You don't have permission to access "http&#58;&#47;&#47;www&#46;rts&#46;ch&#47;la&#45;1ere&#47;programmes&#47;les&#45;beaux&#45;parleurs&#47;podcast&#47;&#63;" on this server.<P>
Reference&#32;&#35;18&#46;d5eafea5&#46;1526615049&#46;ae5d7d6
</BODY>
</HTML>

Removing one of the header User-Agent or Accept make it works. But these headers are valid. The web is a nasty place.

allanbreyes commented 6 years ago

FWIW, another workaround is to use https://github.com/edavis/hnrss, self-hosted or via hnrss.org. I use it to get more granular control of HN feeds, but it might be worth seeing how they avoid rate-limiting.
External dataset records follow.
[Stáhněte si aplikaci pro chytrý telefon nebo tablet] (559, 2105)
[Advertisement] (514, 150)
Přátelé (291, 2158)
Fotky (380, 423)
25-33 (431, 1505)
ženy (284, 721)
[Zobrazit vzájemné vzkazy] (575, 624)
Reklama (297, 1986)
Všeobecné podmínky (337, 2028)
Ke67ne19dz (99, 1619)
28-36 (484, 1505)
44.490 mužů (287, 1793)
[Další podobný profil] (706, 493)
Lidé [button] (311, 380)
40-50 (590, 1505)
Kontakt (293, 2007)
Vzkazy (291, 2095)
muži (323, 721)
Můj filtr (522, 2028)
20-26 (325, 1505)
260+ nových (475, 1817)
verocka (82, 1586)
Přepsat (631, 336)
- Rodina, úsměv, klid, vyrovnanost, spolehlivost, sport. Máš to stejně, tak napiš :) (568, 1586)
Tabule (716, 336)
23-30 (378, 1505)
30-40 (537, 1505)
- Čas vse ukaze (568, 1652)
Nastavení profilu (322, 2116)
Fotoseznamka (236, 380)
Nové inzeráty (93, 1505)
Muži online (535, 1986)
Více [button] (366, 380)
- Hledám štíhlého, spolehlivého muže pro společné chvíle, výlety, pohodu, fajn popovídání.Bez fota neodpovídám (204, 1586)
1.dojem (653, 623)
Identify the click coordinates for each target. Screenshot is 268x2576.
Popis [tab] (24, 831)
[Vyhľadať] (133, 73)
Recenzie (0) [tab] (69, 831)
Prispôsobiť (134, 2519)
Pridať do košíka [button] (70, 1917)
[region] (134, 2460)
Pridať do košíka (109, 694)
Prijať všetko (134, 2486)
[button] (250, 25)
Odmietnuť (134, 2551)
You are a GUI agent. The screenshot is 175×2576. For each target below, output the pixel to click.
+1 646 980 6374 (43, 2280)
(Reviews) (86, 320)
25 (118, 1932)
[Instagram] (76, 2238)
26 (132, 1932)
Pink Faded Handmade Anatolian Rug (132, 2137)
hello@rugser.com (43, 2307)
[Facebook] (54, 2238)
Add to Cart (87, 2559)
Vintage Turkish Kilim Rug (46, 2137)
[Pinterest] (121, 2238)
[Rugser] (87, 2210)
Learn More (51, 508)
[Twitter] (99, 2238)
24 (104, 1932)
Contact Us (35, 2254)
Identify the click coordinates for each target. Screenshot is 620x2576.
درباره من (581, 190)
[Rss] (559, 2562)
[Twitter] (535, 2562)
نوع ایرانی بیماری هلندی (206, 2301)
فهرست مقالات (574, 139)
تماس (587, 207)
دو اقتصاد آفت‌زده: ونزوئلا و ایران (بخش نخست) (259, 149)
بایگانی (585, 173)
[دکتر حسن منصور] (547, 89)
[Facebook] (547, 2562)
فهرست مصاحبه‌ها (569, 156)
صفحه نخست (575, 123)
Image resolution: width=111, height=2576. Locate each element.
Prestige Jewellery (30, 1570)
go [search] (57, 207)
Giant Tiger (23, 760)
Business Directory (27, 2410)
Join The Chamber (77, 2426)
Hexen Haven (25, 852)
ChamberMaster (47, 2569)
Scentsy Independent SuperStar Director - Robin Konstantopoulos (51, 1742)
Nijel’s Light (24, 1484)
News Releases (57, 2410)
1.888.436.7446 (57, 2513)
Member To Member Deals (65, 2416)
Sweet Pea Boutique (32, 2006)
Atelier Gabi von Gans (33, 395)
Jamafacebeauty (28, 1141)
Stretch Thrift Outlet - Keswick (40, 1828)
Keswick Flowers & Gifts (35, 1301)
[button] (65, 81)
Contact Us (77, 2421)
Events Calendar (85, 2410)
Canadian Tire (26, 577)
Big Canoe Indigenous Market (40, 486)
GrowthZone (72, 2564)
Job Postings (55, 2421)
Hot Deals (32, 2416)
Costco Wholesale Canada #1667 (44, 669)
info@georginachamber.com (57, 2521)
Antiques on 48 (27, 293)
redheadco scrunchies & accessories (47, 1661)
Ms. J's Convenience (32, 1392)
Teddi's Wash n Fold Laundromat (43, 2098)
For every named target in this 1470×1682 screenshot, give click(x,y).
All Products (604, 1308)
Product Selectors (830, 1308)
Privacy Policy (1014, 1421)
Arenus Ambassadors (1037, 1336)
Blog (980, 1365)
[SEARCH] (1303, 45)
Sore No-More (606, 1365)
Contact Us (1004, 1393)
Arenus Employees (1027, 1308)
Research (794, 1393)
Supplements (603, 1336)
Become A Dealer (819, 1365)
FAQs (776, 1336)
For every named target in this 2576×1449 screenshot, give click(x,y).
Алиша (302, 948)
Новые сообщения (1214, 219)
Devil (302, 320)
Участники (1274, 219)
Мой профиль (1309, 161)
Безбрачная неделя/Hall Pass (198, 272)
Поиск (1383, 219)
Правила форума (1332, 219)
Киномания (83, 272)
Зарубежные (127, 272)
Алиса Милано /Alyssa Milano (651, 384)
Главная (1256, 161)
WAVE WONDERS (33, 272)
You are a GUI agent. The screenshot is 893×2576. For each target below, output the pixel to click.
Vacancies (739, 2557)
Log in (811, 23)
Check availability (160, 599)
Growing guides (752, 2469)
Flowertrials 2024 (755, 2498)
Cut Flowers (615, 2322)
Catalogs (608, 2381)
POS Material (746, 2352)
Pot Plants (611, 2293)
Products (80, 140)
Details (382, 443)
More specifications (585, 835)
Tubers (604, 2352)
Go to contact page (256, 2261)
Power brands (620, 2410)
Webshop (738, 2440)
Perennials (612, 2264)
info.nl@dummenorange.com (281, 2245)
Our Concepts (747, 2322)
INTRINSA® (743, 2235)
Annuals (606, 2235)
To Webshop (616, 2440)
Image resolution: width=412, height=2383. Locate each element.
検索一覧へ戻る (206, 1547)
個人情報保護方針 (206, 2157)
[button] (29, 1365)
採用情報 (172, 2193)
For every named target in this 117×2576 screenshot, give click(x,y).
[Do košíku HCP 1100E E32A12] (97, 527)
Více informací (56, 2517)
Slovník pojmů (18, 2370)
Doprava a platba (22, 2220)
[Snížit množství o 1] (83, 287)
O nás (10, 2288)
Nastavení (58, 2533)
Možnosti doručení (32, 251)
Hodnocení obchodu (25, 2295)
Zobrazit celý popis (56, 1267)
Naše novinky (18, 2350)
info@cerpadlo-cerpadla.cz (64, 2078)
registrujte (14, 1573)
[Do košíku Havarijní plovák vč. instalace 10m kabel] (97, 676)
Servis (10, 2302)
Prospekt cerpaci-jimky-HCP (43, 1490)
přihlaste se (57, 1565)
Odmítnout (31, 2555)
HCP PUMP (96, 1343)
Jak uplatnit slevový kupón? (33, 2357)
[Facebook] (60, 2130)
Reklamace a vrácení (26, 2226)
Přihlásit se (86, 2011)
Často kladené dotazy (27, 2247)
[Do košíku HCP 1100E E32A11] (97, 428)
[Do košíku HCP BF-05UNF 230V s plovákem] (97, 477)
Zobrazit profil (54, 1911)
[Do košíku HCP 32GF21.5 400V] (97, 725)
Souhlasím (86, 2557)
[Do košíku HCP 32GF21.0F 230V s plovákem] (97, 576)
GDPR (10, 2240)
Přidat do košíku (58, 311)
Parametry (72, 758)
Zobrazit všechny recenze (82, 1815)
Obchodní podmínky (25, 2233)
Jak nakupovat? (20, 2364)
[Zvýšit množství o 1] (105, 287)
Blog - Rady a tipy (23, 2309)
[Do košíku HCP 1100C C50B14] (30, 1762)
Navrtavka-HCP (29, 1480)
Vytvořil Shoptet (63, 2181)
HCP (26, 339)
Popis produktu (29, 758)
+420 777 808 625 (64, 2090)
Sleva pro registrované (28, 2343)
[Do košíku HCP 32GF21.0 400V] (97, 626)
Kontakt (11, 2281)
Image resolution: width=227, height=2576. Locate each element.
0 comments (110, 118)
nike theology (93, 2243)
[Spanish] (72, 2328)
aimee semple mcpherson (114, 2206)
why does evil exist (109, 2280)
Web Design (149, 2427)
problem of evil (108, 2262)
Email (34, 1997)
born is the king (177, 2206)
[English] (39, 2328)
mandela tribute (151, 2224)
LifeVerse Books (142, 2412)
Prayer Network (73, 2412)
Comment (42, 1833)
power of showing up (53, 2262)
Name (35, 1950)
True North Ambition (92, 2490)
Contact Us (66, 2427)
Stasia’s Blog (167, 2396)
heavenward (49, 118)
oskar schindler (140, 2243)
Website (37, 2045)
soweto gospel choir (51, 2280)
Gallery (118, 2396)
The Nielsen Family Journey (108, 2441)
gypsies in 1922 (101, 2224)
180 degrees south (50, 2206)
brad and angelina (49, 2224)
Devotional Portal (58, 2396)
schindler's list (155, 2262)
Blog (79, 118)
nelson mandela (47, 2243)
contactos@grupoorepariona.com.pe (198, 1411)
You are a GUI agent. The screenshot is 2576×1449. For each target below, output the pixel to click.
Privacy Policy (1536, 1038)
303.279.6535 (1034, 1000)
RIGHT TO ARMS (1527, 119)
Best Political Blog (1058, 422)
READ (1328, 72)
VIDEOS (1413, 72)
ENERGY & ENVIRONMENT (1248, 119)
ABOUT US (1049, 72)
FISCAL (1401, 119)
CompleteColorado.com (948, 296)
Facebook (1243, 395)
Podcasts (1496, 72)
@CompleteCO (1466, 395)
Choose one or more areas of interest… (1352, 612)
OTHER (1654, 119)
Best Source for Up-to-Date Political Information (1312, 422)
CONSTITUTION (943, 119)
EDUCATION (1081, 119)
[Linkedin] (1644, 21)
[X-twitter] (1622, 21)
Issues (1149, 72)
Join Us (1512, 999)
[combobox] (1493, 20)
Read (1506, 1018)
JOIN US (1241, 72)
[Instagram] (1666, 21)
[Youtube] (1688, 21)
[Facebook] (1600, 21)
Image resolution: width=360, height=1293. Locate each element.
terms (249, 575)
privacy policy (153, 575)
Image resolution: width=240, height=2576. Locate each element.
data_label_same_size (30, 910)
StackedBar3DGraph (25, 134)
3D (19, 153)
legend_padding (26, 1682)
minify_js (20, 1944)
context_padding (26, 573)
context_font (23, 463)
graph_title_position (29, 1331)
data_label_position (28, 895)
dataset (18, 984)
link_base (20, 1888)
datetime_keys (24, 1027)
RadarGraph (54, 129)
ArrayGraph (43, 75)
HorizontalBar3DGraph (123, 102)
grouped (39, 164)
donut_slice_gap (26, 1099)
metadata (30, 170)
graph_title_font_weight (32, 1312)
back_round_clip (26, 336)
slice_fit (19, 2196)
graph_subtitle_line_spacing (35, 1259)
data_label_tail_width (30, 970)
somini commented 6 years ago

Cloudflare strikes again. Thanks for the debug @fguillot .

I'm running Miniflux on a RPi3 for myself, so I wanted to avoid having to install many dependencies on it. At least it's not PHP...

somini commented 6 years ago

It seems hnrss was rewritten in Go: https://github.com/edavis/go-hnrss

I forked it over at Gitlab and setup the CI so that binaries can be automatically built. Anyone can reuse the binaries, you can confirm the only commits I did was configuring the CI. https://gitlab.com/somini/go-hnrss I run this on a separate port, configure nginx to proxy it and subscribe to the feeds as usual.

This is good enough for me, so @fguillot can close this, or add it on the docs.